Rappelons d'abord les atouts, qui ne sont pas négligeables.
Nicolas Sarkozy a profité de la crise européenne ; sa réactivité, son énergie peuvent se donner carrière dans un contexte où il faut décider vite, trouver un accord avec l'Allemagne, et montrer que les gouvernants ne se laissent pas balloter sans réagir par les flots de marchés. Il campe ainsi sur des positions qui parlent à l'électorat de la droite républicaine : le pragmatisme et le souci de réalisme.
François Hollande a montré qu'il n'était pas prisonnier de ses alliances, en se montrant ferme dans les négociations avec les écologistes, et quand bien même Nicolas Sarkozy remonte dans les sondages, il reste largement en tête des intentions de vote au second.
Les faiblesses tiennent à la difficulté pour les deux candidats de se dégager de leurs errements traditionnels.
À droite, la réaction au meurtre horrible du Chambon-sur-Lignon est caricaturale. Alors que la question posée est bien celle des responsabilités personnelles des uns et des autres, et en particulier du chef d'établissement qui, semble-t-il, n'a pas voulu recevoir des informations capitales pour la décision d'admettre ou pas dans son établissement l'élève incriminé, on réagit en bricolant une loi à la va-vite, comme si la loi était magiquement le remède aux défaillances des individus.

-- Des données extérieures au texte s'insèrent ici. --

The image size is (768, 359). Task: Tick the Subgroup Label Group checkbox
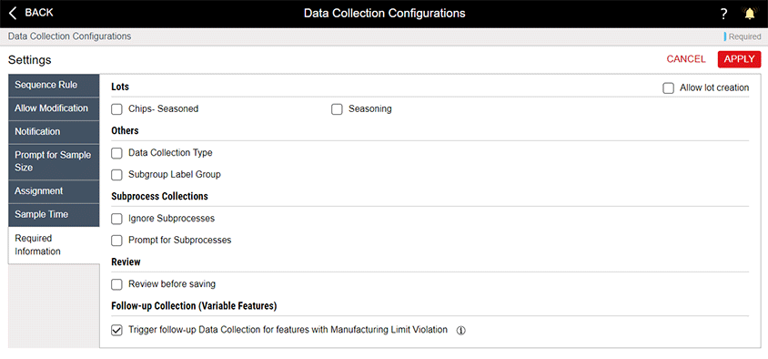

Ce n'est ni sérieux, ni, à mon sens, estimable. Les faits divers épouvantables ne sont pas des occasions politiques ; les lois, si on veut qu'elles soient équilibrées et applicables, ne s'improvisent pas sur un coin de table.
À gauche, le positionnement de campagne de François Hollande reste hasardeux. L'organigramme de son équipe de campagne est surréaliste ; on trouve une usine à gaz là où on pouvait attendre une équipe resserrée, avec des champs clairement définis pour chacun, et qui pourrait laisser présager ce que serait un futur gouvernement. Et le candidat ne parvient pas à s'empêcher de jouer les mouches du coche en commentant à chaud les négociations européennes, sans être encore porteur d'une alternative crédible.

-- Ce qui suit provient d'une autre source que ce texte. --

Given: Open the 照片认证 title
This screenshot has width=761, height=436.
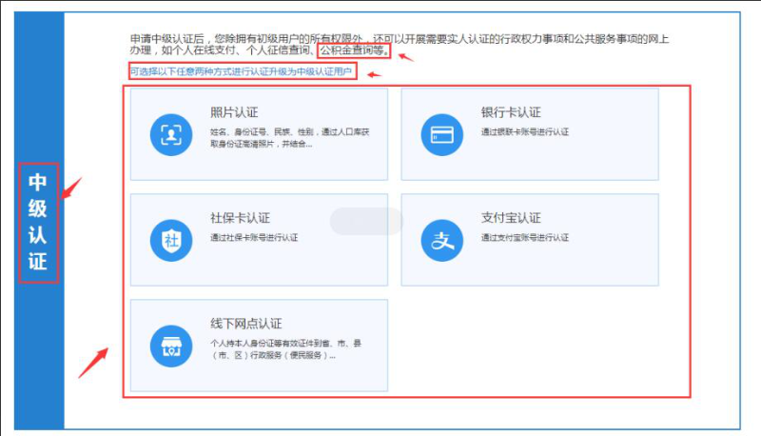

Quant au centre, depuis le retrait en rase campagne de Jean-Louis Borloo, aucune candidature alternative ne décolle - et cet espace reste, finalement, libre pour François Bayrou.
Tenace, courageux, celui-ci s'est isolé et n'a pas réussi à construire un véritable rassemblement politique ; mais les Français le connaissent, et sa critique globale du système politique, quand bien même elle l'a éloigné de la tradition centriste, moins portée ordinairement aux jugements tranchés, peut trouver un écho en cette période de crise. Surtout, il pourrait reconquérir un électorat de centre droit qui peinera à voter pour Nicolas Sarkozy au premier tour, et peut-être aussi des électeurs écologistes modérés ne se retrouvant pas dans le radicalisme verbal d'Eva Joly.
Le terrain est cependant loin d'être dégagé pour lui. Il ne peut plus compter sur un engouement de la jeunesse comme en 2007, parce que l'effet de nouveauté ne jouera plus en sa faveur. Il lui faudra aussi pondérer son discours renvoyant systématiquement dos à dos la gauche et la droite, et passer d'une condamnation globale à une évaluation critique du bilan de Nicolas Sarkozy. La réforme constitutionnelle de 2008, par exemple, ne peut laisser les centristes indifférents.
Surtout, il lui faudrait, peut-être en s'appuyant sur des hommes comme Jean Arthuis, renouer des liens avec les autres centristes et avec des figures de la droite modérée. Après l'hyper-présidence, nombre d'électeurs attendent une équipe et un chef d'équipe. François Hollande tardant à s'engager dans la voie de la constitution d'une équipe crédible, il y a là, incontestablement, "un coup à jouer". Mais il faut pour cela sortir de l'isolement.